| Exercise aim |
Would you write out the records below exactly as given?

| Records shown |

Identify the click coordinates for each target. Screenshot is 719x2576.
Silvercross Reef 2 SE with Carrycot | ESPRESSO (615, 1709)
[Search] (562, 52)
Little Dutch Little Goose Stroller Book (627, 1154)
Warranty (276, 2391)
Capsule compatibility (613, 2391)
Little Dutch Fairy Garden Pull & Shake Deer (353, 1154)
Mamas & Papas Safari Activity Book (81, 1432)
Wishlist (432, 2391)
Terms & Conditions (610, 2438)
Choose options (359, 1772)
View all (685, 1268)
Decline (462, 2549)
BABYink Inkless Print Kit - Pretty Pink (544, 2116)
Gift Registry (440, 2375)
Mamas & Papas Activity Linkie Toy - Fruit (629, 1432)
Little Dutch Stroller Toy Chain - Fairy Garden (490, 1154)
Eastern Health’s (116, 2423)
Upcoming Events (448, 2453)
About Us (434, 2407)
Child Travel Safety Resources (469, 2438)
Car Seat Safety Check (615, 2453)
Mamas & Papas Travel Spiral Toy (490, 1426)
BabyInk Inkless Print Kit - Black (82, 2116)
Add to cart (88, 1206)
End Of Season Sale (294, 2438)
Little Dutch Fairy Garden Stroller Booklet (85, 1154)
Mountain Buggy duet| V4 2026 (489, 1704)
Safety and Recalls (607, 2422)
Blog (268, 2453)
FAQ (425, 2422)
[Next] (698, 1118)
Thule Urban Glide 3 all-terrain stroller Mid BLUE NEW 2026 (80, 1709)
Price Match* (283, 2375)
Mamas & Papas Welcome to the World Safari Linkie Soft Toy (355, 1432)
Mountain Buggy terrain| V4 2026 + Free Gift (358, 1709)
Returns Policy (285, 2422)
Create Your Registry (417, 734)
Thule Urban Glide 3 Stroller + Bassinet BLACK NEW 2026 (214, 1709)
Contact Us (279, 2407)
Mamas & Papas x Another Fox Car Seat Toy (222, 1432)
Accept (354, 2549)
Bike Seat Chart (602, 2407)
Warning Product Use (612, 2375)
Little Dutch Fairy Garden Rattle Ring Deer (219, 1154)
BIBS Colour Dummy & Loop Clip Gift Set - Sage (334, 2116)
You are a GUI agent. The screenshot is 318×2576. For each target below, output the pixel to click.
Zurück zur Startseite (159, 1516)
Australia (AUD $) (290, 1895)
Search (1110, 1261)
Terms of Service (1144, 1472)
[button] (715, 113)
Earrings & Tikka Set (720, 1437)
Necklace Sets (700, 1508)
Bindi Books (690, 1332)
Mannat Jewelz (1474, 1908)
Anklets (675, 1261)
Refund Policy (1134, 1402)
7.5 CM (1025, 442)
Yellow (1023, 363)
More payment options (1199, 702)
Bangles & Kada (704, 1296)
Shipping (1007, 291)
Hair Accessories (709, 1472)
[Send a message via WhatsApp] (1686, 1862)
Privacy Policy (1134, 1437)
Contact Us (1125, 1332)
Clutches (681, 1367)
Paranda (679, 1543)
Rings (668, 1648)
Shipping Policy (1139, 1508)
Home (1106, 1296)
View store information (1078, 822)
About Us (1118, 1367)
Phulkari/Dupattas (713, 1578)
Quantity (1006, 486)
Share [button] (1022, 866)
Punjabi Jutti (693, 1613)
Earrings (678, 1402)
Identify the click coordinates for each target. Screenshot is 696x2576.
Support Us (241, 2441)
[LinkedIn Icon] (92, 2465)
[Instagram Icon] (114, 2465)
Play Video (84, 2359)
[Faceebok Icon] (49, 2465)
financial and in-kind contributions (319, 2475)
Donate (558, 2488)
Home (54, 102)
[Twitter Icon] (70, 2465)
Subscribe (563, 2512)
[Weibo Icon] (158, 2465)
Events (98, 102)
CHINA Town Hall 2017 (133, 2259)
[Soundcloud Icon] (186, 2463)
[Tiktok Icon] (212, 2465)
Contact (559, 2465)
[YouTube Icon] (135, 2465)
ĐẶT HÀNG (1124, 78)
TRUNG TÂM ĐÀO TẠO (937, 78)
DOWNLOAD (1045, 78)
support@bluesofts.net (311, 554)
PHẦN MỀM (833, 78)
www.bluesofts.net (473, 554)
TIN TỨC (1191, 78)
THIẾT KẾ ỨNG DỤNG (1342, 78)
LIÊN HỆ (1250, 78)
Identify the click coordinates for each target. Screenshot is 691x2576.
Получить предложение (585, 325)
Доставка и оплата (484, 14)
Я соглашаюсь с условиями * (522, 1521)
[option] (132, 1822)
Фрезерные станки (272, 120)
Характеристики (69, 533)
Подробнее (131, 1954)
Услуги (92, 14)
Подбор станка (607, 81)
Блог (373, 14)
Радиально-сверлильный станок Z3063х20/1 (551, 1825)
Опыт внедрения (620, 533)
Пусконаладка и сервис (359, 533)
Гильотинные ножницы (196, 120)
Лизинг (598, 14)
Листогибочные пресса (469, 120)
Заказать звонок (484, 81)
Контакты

| Written answer |
Identify the click coordinates for each target. Screenshot is 719x2576.
Silvercross Reef 2 SE with Carrycot | ESPRESSO (615, 1709)
[Search] (562, 52)
Little Dutch Little Goose Stroller Book (627, 1154)
Warranty (276, 2391)
Capsule compatibility (613, 2391)
Little Dutch Fairy Garden Pull & Shake Deer (353, 1154)
Mamas & Papas Safari Activity Book (81, 1432)
Wishlist (432, 2391)
Terms & Conditions (610, 2438)
Choose options (359, 1772)
View all (685, 1268)
Decline (462, 2549)
BABYink Inkless Print Kit - Pretty Pink (544, 2116)
Gift Registry (440, 2375)
Mamas & Papas Activity Linkie Toy - Fruit (629, 1432)
Little Dutch Stroller Toy Chain - Fairy Garden (490, 1154)
Eastern Health’s (116, 2423)
Upcoming Events (448, 2453)
About Us (434, 2407)
Child Travel Safety Resources (469, 2438)
Car Seat Safety Check (615, 2453)
Mamas & Papas Travel Spiral Toy (490, 1426)
BabyInk Inkless Print Kit - Black (82, 2116)
Add to cart (88, 1206)
End Of Season Sale (294, 2438)
Little Dutch Fairy Garden Stroller Booklet (85, 1154)
Mountain Buggy duet| V4 2026 (489, 1704)
Safety and Recalls (607, 2422)
Blog (268, 2453)
FAQ (425, 2422)
[Next] (698, 1118)
Thule Urban Glide 3 all-terrain stroller Mid BLUE NEW 2026 (80, 1709)
Price Match* (283, 2375)
Mamas & Papas Welcome to the World Safari Linkie Soft Toy (355, 1432)
Mountain Buggy terrain| V4 2026 + Free Gift (358, 1709)
Returns Policy (285, 2422)
Create Your Registry (417, 734)
Thule Urban Glide 3 Stroller + Bassinet BLACK NEW 2026 (214, 1709)
Contact Us (279, 2407)
Mamas & Papas x Another Fox Car Seat Toy (222, 1432)
Accept (354, 2549)
Bike Seat Chart (602, 2407)
Warning Product Use (612, 2375)
Little Dutch Fairy Garden Rattle Ring Deer (219, 1154)
BIBS Colour Dummy & Loop Clip Gift Set - Sage (334, 2116)
You are a GUI agent. The screenshot is 318×2576. For each target below, output the pixel to click.
Zurück zur Startseite (159, 1516)
Australia (AUD $) (290, 1895)
Search (1110, 1261)
Terms of Service (1144, 1472)
[button] (715, 113)
Earrings & Tikka Set (720, 1437)
Necklace Sets (700, 1508)
Bindi Books (690, 1332)
Mannat Jewelz (1474, 1908)
Anklets (675, 1261)
Refund Policy (1134, 1402)
7.5 CM (1025, 442)
Yellow (1023, 363)
More payment options (1199, 702)
Bangles & Kada (704, 1296)
Shipping (1007, 291)
Hair Accessories (709, 1472)
[Send a message via WhatsApp] (1686, 1862)
Privacy Policy (1134, 1437)
Contact Us (1125, 1332)
Clutches (681, 1367)
Paranda (679, 1543)
Rings (668, 1648)
Shipping Policy (1139, 1508)
Home (1106, 1296)
View store information (1078, 822)
About Us (1118, 1367)
Phulkari/Dupattas (713, 1578)
Quantity (1006, 486)
Share [button] (1022, 866)
Punjabi Jutti (693, 1613)
Earrings (678, 1402)
Identify the click coordinates for each target. Screenshot is 696x2576.
Support Us (241, 2441)
[LinkedIn Icon] (92, 2465)
[Instagram Icon] (114, 2465)
Play Video (84, 2359)
[Faceebok Icon] (49, 2465)
financial and in-kind contributions (319, 2475)
Donate (558, 2488)
Home (54, 102)
[Twitter Icon] (70, 2465)
Subscribe (563, 2512)
[Weibo Icon] (158, 2465)
Events (98, 102)
CHINA Town Hall 2017 (133, 2259)
[Soundcloud Icon] (186, 2463)
[Tiktok Icon] (212, 2465)
Contact (559, 2465)
[YouTube Icon] (135, 2465)
ĐẶT HÀNG (1124, 78)
TRUNG TÂM ĐÀO TẠO (937, 78)
DOWNLOAD (1045, 78)
support@bluesofts.net (311, 554)
PHẦN MỀM (833, 78)
www.bluesofts.net (473, 554)
TIN TỨC (1191, 78)
THIẾT KẾ ỨNG DỤNG (1342, 78)
LIÊN HỆ (1250, 78)
Identify the click coordinates for each target. Screenshot is 691x2576.
Получить предложение (585, 325)
Доставка и оплата (484, 14)
Я соглашаюсь с условиями * (522, 1521)
[option] (132, 1822)
Фрезерные станки (272, 120)
Характеристики (69, 533)
Подробнее (131, 1954)
Услуги (92, 14)
Подбор станка (607, 81)
Блог (373, 14)
Радиально-сверлильный станок Z3063х20/1 (551, 1825)
Опыт внедрения (620, 533)
Пусконаладка и сервис (359, 533)
Гильотинные ножницы (196, 120)
Лизинг (598, 14)
Листогибочные пресса (469, 120)
Заказать звонок (484, 81)
Контакты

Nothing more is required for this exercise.